Nothing can be more clear than that the occurrence of a collision between a steamer and a schooner upon the open sea, in clear weather, in broad daylight, with no storms, the vessels sighting each other at a distance of seven or eight miles, and for twenty minutes or half an hour, was the result of a great negligence.
[NOTE. On appeal by the claimants, the judgment of the circuit court in this case was affirmed by the supreme court, on the ground that it was the imperative duty of the steamer to keep out of the way of the schooner: and, although there was no special finding that the steamer saw the schooner, it would have been a gross fault on her part if she did not.' In' delivering the opinion of the court, Mr. Chief Justice Waite, remarked that, “as the responsibility of avoiding the collision was on the steamer, it was a fault in her to get so close that a slight change in the course of the schooner, in the midst of what seemed to be' imminent peril, would bring the vessels together. It is clear that those on board the steamer were deceived as to the movements of the schooner by the leeway they themselves were making, and that they expected to pass to the windward, when they should have shaped their course to go to the leeward.” The Benefactor, 102 U. S. 214]The duty of avoiding the collision belonged to the steamer, and she had the most abundant opportunity of doing it. The principal fault of the steamer was in not making the proper arrangement to avoid the schooner, when first discovered. A very slight deviation from her course would have made the divergence so marked as to avoid all peril or alarm, and would not have produced any perceptible effect upon her own voyage.

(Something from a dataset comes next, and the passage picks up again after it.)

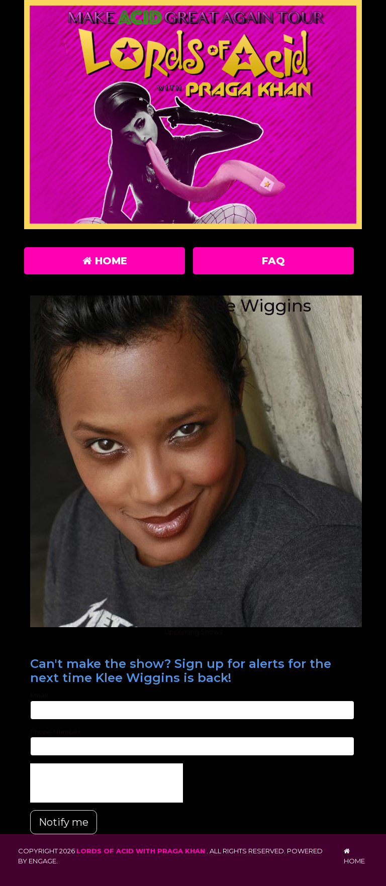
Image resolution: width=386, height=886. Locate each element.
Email (39, 695)
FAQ (273, 261)
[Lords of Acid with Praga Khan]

Instead of that she pursued a course which, according to 'her own evidence, would have carried her to the windward of the schooner a cable’s length only, or seven hundred and twenty feet. The wheelsman of the steamer testifies, that, after he took the wheel, the schooner was on his port bow, and he noticed that she kept off a little, (i. e., ported her helm, carrying her to the east;) and that the captain ordered him to port the helm which he says was done. He further says, that, if the schooner had kept this corn'se and the steamer had kept her course, he would have passed the schooner on the port side, a cable’s length from each other, that is, seven hundred and twenty feet. This, with vessels whose conjoined speed equalled, eighteen miles an hour, was quite too close a calculation. An allowance of thirty seconds of time, which could be absorbed by a slight excess of steam or a slight increase of wind, is very far from an exercise of reasonable prudence. The presence of a large steamer in such close proximity might well disturb the composure of the navigation of a smaller craft
There is really but a single question of fact in the case, to wit, whether the schooner so deviated from her course as to justify the action of the steamer. It is by no means clear that the evidence given by the mate, Norwood, establishes such a justification, but I am disposed to rely upon the evidence of the captain of the schooner, which is clear, consistent throughout, and in apparent harmony with all the circumstances of the case. If his testimony is credited, there was no change except in the moment of peril. He attempted to put his wheel a-port, but did not succeed in his attempt. The emergency compelled him to abandon the wheel and go to the forward part of the vessel. Whatever was done in this crisis, whether wise or otherwise, is not to be charged as a fault upon the captain. It is the fault of those who forced the emergency upon him. To the same effect is the evidence of the pilot of the schooner, MeNamee.
The collision was occasioned by the fault of the steamer, and she should be condemned therefor. The decree of the district court was right, and should be affirmed, with costs.